+++ Selected excerpt

Section 16(2)(c) provides that subject to Section 41, tax charged in respect of supply has been actually paid to the Government, either in cash or through utilisation of ITC credit admissible in respect of such supply

  • Has A Ltd. discharged this burden?
  • Mr Khan has paid taxes using ITC
  • Mr Khan at the relevant point of time was identified as a vendor with a valid GST number in the portal
  • Department has not proceeded to cancel Mr Khan’s registration
  • There is no communication to the public at large that Mr Khan’s ITC is questionable

2.2 Burden of Proof vs. Onus of Proof

Rajendra Jagannath Parekh v. Commissioner of Customs [2004] 175 ELT 238/2004 taxmann.com 1567 (Mum.-CESTAT)

  • There is an essential difference between “burden of proof” as a matter of law and pleading and as a matter of adducing evidence
  • Burden of proof is upon the party who invites a decision in the existence of certain facts which he asserts. This burden is constant and never shifts
  • Onus of proof shifts from time to time having regard to the evidence adduced by one party or the other, or the presumption of fact or law raised in favour of one or the other
  • Such shifting of onus is a continuous process in the evaluation of evidence

2.3 Onus of Proof

  • Tax invoices received by A Ltd.

++++++
+++ Supplied records

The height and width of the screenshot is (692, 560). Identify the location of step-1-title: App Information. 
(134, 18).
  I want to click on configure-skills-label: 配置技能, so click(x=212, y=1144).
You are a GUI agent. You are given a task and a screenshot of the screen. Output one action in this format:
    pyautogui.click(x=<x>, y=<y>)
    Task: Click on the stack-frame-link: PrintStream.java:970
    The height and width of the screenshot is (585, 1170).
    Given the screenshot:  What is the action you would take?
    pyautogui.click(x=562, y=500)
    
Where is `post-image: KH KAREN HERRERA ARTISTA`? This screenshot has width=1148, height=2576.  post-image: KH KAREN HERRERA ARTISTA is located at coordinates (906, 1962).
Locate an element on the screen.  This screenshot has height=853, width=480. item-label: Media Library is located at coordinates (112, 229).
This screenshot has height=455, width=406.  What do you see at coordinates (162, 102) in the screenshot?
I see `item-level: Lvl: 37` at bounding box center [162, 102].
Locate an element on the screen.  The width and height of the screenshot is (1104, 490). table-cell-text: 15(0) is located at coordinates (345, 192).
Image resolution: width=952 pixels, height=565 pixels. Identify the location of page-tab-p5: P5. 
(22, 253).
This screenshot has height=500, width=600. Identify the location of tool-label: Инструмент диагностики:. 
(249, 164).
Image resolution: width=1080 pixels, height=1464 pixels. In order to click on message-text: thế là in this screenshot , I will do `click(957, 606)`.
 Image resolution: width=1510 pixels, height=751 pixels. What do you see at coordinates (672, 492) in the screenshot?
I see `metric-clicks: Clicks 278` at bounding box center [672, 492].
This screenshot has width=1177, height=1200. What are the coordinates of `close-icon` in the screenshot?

++++++

● **Requirement 1**
Translate this sentence from the excerpt on burden of proof under GST into Spanish: "Such shifting of onus is a continuous process in the evaluation of evidence."
● **Requirement 2**
From the excerpt on burden of proof under GST, quote the stretch from "2.2 Burden of" through "received by A Ltd.".

● **Task solution 1**
Dicho desplazamiento de la carga de la prueba es un proceso continuo en la valoración de las pruebas.

● **Task solution 2**
2.2 Burden of Proof vs. Onus of Proof

Rajendra Jagannath Parekh v. Commissioner of Customs [2004] 175 ELT 238/2004 taxmann.com 1567 (Mum.-CESTAT)

  • There is an essential difference between “burden of proof” as a matter of law and pleading and as a matter of adducing evidence
  • Burden of proof is upon the party who invites a decision in the existence of certain facts which he asserts. This burden is constant and never shifts
  • Onus of proof shifts from time to time having regard to the evidence adduced by one party or the other, or the presumption of fact or law raised in favour of one or the other
  • Such shifting of onus is a continuous process in the evaluation of evidence

2.3 Onus of Proof

  • Tax invoices received by A Ltd.